Incorporating Engineering Ethics in the Electrical and Computer Engineering Classroom

Incorporating Engineering Ethics in the Electrical and Computer Engineering Classroom

Submitted by KIE 2021-22 Faculty Fellow, Dr. Amin Malekmohammadi

Computer and Electrical engineers across the world are designing and creating many technological systems affecting billions of people. This power to change the world comes with ethical obligations.

The costs of unethical behavior are varied and numerous. In addition to a poor reputation, these costs can include reduced customer loyalty and subsequent revenue loss, heavy fines, probation, criminal or civil prosecution, and the loss of needed employee talent [1]

According to the National Society of Professional Engineers, “Engineers must perform under a standard of professional behavior that requires adherence to the highest principles of ethical conduct.” [2] Other professional organizations are also using the same concept for articulating the importance of engineering ethics. For example, the Institute of Electrical and Electronic Engineering (IEEE), the world largest professional technical organization with more than 400,000 members writes in its engineering ethics code “We, the members of the IEEE, in recognition of the importance of our technologies in affecting the quality of life throughout the world, and in accepting a personal obligation to our profession, its members and the communities we serve, do hereby commit ourselves to the highest ethical and professional conduct and agree to uphold the highest standards of integrity, responsible behavior, and ethical conduct in professional activities”. [3]

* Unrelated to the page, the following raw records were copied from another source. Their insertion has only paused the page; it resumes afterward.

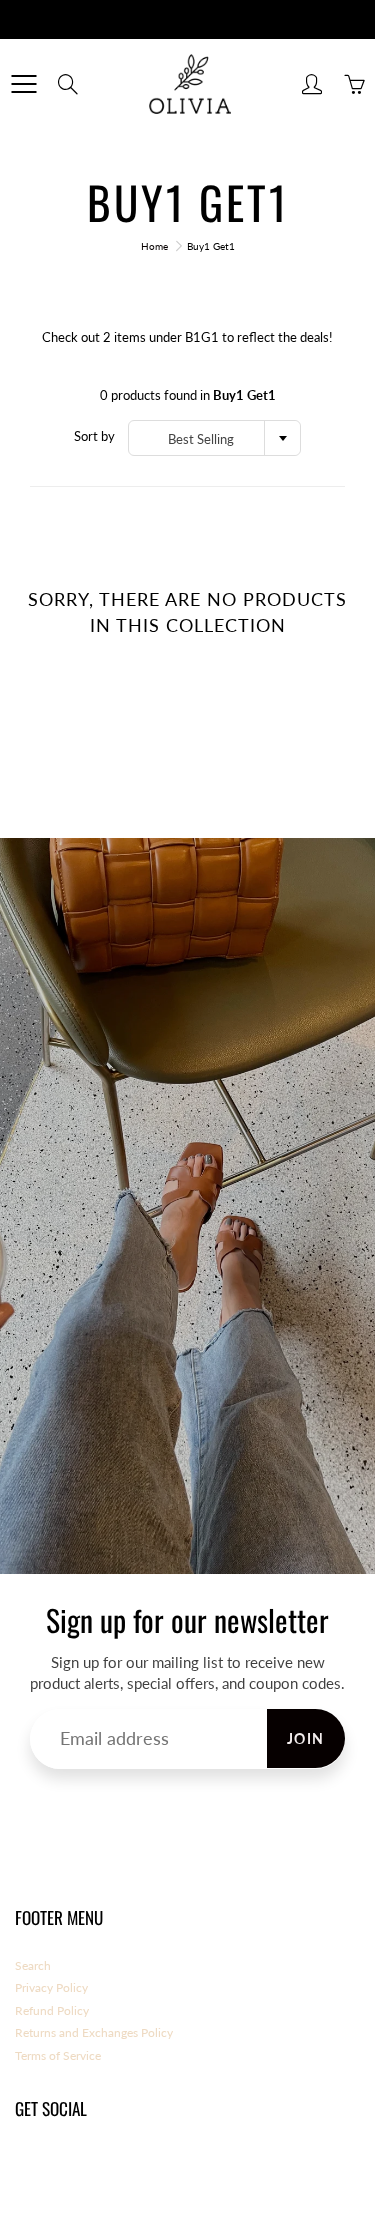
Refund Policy (52, 2010)
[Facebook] (25, 2166)
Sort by (94, 436)
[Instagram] (70, 2166)
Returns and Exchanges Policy (94, 2032)
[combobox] (214, 438)
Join (306, 1738)
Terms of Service (58, 2055)
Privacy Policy (51, 1987)
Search (33, 1965)
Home (154, 246)
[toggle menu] (23, 84)
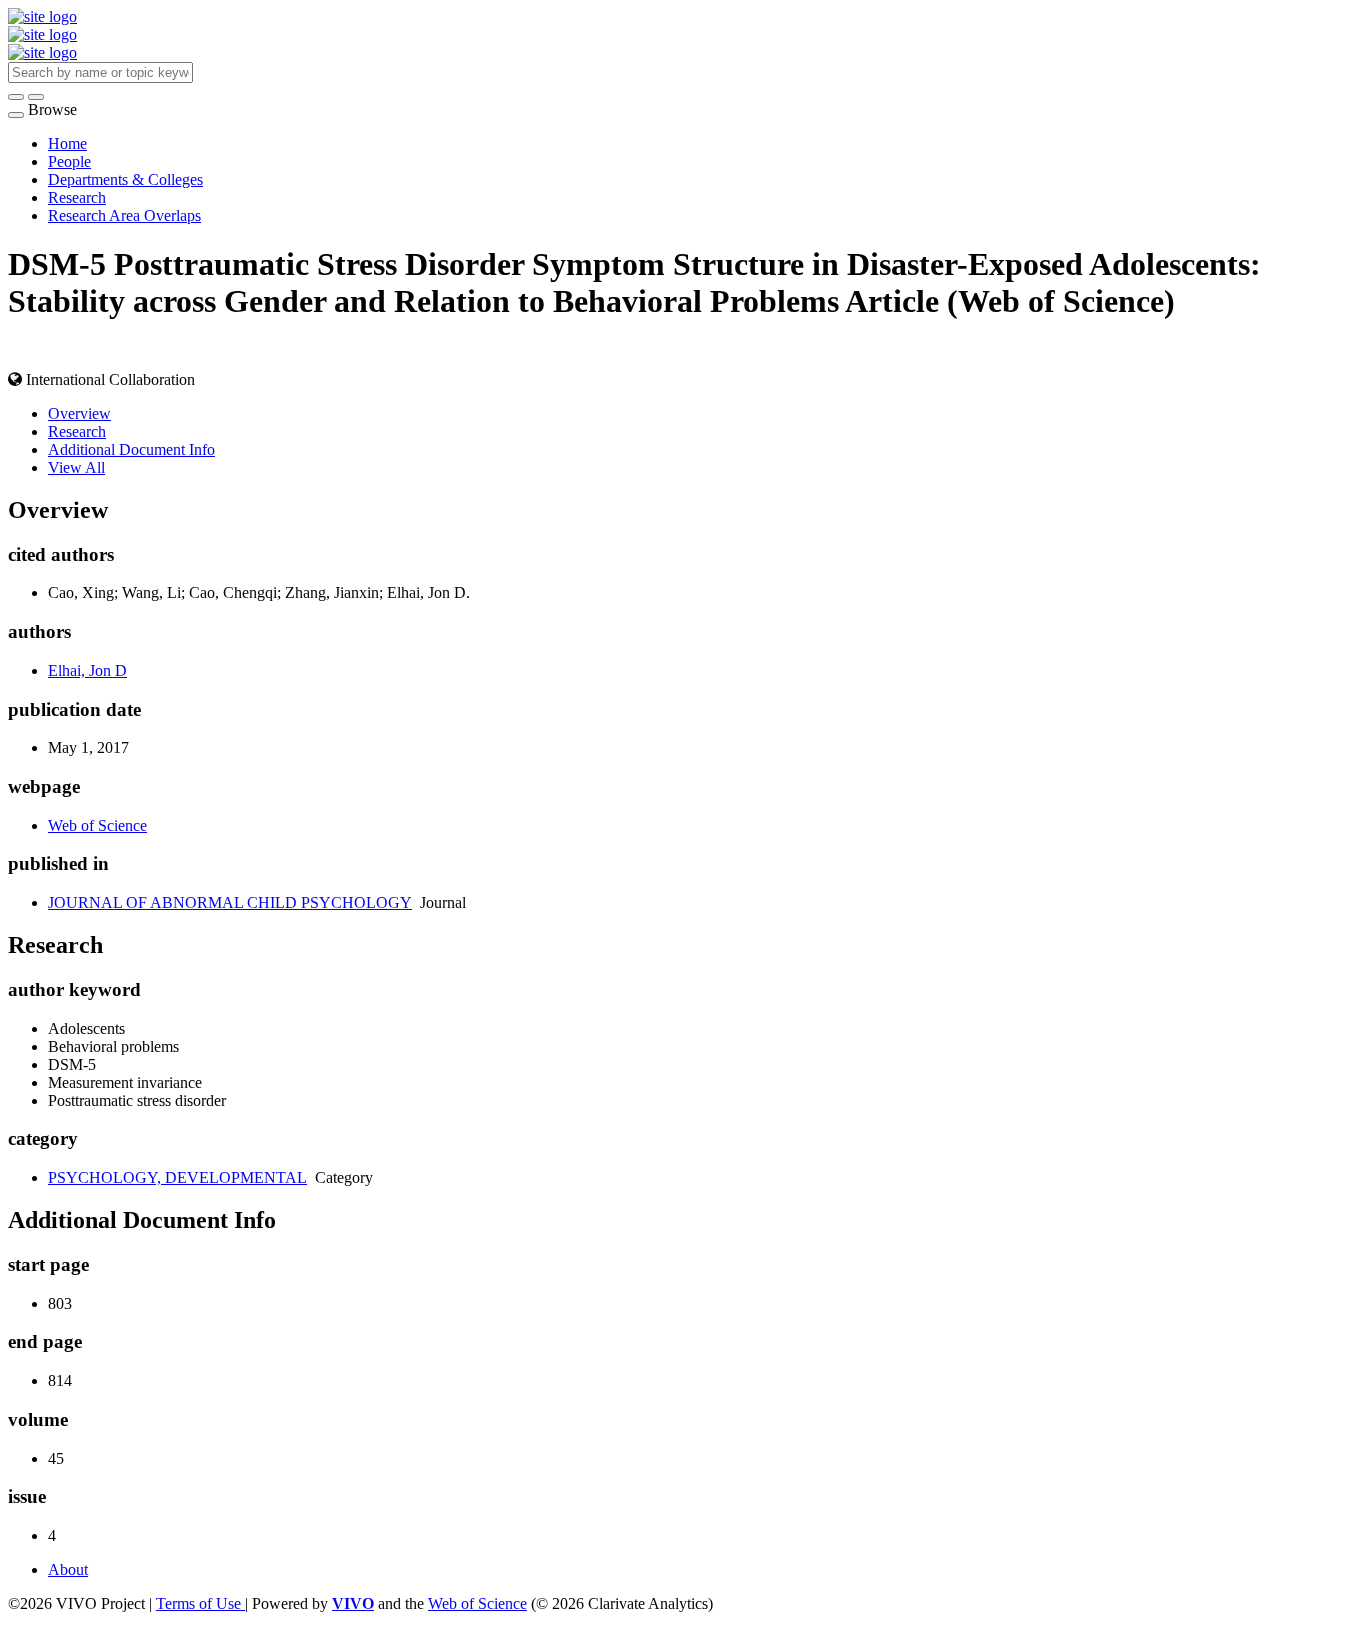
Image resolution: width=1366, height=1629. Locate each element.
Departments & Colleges (125, 179)
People (69, 161)
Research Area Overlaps (124, 215)
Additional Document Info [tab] (131, 449)
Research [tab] (77, 431)
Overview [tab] (79, 413)
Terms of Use (200, 1603)
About (68, 1569)
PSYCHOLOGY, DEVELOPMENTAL (177, 1177)
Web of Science (97, 825)
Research (77, 197)
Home (67, 143)
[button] (16, 97)
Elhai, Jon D (87, 670)
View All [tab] (76, 467)
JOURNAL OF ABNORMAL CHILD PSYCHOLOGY (230, 902)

Under ordinary circumstances, it is uncontroversial to maintain a code of ethics. Engineers shall not steal ideas; expose the safety, health and welfare of the public; break the law; or perform acts that are widely considered to be unethical in other ways [4]. However, engineers sometimes face ethical issues that are remarkably complicated and cannot be easily resolved by applying straightforward, common sense rules. For example, there is a fine line between protection of creativity and creation of a monopolistic market in the highly technical industry today. Patents are intended to protect people who invent new things, so they will profit from their designs and have incentive to innovate more. Some companies seem to sue all their competitors in an effort to eliminate them. It seems hard to say whether the lawsuits stem from righteous indignation or are merely a predatory business tactic.

In my Kegley Institute of Ethics Fellowship project, I introduced some of the most complex ethical issues faced by Electrical and Computer Engineers in one of my Electrical and Computer Engineering (ECE) courses (ECE 2628-Introduction to Engineering II). Some of the case studies discussed in my class were classical cases that have great effect on restructuring the codes of ethics. Others are originated from engineer ethics textbooks.

My desire is to present engineering ethics in a way that enables students to participate in a group discussion, conduct and present research about a selected ethical issue, and articulate their own moral outlook at the same time as they become familiar with engineering codes of ethics.

Through the support of the Kegley Institute of Ethics, I aim to continue to introduce some of the most complex ethical issues faced by engineers to my 3rdand 4thyear students by incorporating Engineering Ethics to all high-level engineering courses.